**WHAT YOU WILL DO:** Of the entries below, return only those lines from the line with "Delusion (136, 1740)" to the line with "Log in (1280, 80)", exactly, both included.
....
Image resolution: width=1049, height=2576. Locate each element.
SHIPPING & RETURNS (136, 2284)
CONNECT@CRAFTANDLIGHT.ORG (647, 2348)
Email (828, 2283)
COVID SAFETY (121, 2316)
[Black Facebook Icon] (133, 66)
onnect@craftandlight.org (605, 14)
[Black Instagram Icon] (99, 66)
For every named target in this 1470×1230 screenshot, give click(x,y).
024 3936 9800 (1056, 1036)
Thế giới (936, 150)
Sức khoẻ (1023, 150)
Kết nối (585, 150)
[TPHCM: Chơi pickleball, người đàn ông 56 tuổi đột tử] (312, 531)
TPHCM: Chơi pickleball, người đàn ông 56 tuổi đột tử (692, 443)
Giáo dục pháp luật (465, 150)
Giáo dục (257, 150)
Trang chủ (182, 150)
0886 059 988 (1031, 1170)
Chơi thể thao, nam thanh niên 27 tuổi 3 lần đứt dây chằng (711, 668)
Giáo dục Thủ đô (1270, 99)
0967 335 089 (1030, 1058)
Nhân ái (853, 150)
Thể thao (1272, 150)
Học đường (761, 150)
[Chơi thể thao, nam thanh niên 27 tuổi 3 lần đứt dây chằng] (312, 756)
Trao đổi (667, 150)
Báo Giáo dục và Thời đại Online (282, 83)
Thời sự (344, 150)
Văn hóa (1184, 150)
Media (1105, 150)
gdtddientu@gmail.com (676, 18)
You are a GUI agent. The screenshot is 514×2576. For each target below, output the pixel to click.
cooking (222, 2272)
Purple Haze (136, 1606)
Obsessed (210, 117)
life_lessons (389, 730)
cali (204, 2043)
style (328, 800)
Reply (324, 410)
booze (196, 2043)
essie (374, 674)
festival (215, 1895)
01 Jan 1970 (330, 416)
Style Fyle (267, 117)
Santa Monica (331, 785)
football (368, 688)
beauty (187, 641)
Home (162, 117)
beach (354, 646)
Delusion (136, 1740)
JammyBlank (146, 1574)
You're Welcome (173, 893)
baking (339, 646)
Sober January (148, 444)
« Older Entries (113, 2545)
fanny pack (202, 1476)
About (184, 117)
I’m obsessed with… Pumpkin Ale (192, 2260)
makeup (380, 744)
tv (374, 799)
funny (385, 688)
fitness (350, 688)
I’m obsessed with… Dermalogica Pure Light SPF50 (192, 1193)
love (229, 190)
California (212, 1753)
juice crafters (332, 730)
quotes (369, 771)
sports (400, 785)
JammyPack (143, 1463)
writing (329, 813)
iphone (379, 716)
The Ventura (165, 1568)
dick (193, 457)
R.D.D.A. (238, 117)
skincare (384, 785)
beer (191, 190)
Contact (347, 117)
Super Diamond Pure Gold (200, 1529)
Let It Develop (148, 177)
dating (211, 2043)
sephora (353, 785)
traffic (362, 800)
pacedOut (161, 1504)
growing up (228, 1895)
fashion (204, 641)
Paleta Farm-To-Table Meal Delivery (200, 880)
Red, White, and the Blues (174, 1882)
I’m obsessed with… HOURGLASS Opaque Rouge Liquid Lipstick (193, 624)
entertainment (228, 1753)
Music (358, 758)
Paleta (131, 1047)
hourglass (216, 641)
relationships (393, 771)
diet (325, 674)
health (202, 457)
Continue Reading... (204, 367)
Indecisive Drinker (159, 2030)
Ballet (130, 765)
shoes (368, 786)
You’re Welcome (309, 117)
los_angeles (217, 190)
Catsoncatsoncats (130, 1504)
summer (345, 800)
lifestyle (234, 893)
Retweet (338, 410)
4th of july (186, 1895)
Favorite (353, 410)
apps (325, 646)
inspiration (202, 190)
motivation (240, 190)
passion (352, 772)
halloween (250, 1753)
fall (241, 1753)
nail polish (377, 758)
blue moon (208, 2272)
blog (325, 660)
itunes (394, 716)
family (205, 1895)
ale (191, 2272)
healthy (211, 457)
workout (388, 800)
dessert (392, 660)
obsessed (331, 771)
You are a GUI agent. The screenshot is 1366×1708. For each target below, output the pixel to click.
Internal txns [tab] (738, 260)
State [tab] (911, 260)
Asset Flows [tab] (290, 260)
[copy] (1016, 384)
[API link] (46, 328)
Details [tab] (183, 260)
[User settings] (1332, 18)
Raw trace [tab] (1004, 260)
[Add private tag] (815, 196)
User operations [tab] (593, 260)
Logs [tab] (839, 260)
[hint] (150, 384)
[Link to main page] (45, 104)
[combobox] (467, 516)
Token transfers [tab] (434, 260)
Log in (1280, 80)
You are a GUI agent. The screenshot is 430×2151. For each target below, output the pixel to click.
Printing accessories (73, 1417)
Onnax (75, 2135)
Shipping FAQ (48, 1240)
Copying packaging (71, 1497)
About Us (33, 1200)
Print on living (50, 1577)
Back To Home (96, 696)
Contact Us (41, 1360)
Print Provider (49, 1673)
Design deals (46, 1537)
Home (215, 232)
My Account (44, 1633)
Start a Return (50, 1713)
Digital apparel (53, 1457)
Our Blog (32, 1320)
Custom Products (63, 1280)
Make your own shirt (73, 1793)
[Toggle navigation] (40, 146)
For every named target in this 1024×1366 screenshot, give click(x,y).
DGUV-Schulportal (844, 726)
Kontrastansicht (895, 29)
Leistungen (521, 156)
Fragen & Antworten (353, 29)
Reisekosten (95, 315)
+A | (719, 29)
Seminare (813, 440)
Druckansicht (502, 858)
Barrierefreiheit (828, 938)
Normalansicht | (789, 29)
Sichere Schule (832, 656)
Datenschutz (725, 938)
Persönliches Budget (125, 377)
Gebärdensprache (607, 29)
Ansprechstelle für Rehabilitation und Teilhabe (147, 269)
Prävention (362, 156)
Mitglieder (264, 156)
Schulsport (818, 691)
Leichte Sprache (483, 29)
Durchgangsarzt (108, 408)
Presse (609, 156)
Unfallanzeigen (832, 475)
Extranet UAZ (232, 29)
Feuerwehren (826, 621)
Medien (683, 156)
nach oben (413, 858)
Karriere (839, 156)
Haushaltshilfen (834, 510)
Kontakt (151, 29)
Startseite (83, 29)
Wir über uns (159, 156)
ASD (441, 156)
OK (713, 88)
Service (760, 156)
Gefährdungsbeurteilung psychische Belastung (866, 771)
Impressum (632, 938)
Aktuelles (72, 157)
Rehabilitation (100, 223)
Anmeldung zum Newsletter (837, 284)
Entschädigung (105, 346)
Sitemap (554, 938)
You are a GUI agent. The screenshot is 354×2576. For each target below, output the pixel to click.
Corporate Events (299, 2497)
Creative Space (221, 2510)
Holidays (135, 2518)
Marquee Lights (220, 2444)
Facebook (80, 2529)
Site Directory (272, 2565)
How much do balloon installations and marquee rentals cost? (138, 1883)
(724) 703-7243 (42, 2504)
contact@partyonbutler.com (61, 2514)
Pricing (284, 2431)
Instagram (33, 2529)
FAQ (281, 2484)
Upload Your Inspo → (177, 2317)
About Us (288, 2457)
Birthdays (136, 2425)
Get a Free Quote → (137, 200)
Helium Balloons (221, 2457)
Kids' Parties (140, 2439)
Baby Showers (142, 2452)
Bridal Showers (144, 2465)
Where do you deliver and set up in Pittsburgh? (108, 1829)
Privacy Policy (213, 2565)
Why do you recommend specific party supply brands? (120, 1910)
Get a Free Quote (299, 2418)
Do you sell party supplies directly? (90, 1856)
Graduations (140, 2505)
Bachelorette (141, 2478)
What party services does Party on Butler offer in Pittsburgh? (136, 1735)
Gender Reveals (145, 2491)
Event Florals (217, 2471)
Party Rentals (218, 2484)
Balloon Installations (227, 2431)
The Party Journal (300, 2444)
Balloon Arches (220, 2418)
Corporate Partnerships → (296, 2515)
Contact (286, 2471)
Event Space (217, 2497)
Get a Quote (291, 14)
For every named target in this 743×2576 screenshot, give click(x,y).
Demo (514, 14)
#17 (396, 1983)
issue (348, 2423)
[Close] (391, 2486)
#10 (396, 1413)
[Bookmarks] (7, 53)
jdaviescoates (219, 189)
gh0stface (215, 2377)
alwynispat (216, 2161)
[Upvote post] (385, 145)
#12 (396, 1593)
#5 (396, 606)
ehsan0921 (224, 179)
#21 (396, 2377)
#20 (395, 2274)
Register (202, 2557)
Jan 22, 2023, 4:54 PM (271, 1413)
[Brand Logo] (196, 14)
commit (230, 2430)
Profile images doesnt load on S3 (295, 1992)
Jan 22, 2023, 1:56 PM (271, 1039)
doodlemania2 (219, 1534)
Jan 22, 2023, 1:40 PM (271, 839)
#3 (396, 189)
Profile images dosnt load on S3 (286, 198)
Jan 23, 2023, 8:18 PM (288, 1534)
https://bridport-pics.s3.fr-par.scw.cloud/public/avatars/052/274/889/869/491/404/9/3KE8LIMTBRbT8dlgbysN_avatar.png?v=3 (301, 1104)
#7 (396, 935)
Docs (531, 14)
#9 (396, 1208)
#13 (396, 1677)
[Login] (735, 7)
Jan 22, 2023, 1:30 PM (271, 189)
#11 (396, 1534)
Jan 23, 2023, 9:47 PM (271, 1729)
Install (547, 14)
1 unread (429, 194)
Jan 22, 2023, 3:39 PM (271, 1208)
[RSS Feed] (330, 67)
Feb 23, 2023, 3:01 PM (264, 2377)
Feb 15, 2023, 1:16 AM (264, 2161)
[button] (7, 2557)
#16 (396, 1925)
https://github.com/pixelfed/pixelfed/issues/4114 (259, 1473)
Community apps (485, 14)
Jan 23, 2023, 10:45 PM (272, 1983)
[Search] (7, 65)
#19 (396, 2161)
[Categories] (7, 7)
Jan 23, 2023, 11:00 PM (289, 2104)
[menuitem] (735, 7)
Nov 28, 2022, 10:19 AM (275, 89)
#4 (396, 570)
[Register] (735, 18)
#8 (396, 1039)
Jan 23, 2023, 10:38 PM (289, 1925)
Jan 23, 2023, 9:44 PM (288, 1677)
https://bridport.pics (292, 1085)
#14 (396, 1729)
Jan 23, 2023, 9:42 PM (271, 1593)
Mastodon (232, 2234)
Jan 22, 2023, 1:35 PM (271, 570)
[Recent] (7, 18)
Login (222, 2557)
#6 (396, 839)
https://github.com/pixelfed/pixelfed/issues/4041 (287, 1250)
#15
....
**RESPONSE FOR THIS EXERCISE:**
Delusion (136, 1740)
JammyBlank (146, 1574)
You're Welcome (173, 893)
baking (339, 646)
Sober January (148, 444)
« Older Entries (113, 2545)
fanny pack (202, 1476)
About (184, 117)
I’m obsessed with… Pumpkin Ale (192, 2260)
makeup (380, 744)
tv (374, 799)
funny (385, 688)
fitness (350, 688)
I’m obsessed with… Dermalogica Pure Light SPF50 (192, 1193)
love (229, 190)
California (212, 1753)
juice crafters (332, 730)
quotes (369, 771)
sports (400, 785)
JammyPack (143, 1463)
writing (329, 813)
iphone (379, 716)
The Ventura (165, 1568)
dick (193, 457)
R.D.D.A. (238, 117)
skincare (384, 785)
beer (191, 190)
Contact (347, 117)
Super Diamond Pure Gold (200, 1529)
Let It Develop (148, 177)
dating (211, 2043)
sephora (353, 785)
traffic (362, 800)
pacedOut (161, 1504)
growing up (228, 1895)
fashion (204, 641)
Paleta Farm-To-Table Meal Delivery (200, 880)
Red, White, and the Blues (174, 1882)
I’m obsessed with… HOURGLASS Opaque Rouge Liquid Lipstick (193, 624)
entertainment (228, 1753)
Music (358, 758)
Paleta (131, 1047)
hourglass (216, 641)
relationships (393, 771)
diet (325, 674)
health (202, 457)
Continue Reading... (204, 367)
Indecisive Drinker (159, 2030)
Ballet (130, 765)
shoes (368, 786)
You’re Welcome (309, 117)
los_angeles (217, 190)
Catsoncatsoncats (130, 1504)
summer (345, 800)
lifestyle (234, 893)
Retweet (338, 410)
4th of july (186, 1895)
Favorite (353, 410)
apps (325, 646)
inspiration (202, 190)
motivation (240, 190)
passion (352, 772)
halloween (250, 1753)
fall (241, 1753)
nail polish (377, 758)
blue moon (208, 2272)
blog (325, 660)
itunes (394, 716)
family (205, 1895)
ale (191, 2272)
healthy (211, 457)
workout (388, 800)
dessert (392, 660)
obsessed (331, 771)
You are a GUI agent. The screenshot is 1366×1708. For each target below, output the pixel to click.
Internal txns [tab] (738, 260)
State [tab] (911, 260)
Asset Flows [tab] (290, 260)
[copy] (1016, 384)
[API link] (46, 328)
Details [tab] (183, 260)
[User settings] (1332, 18)
Raw trace [tab] (1004, 260)
[Add private tag] (815, 196)
User operations [tab] (593, 260)
Logs [tab] (839, 260)
[hint] (150, 384)
[Link to main page] (45, 104)
[combobox] (467, 516)
Token transfers [tab] (434, 260)
Log in (1280, 80)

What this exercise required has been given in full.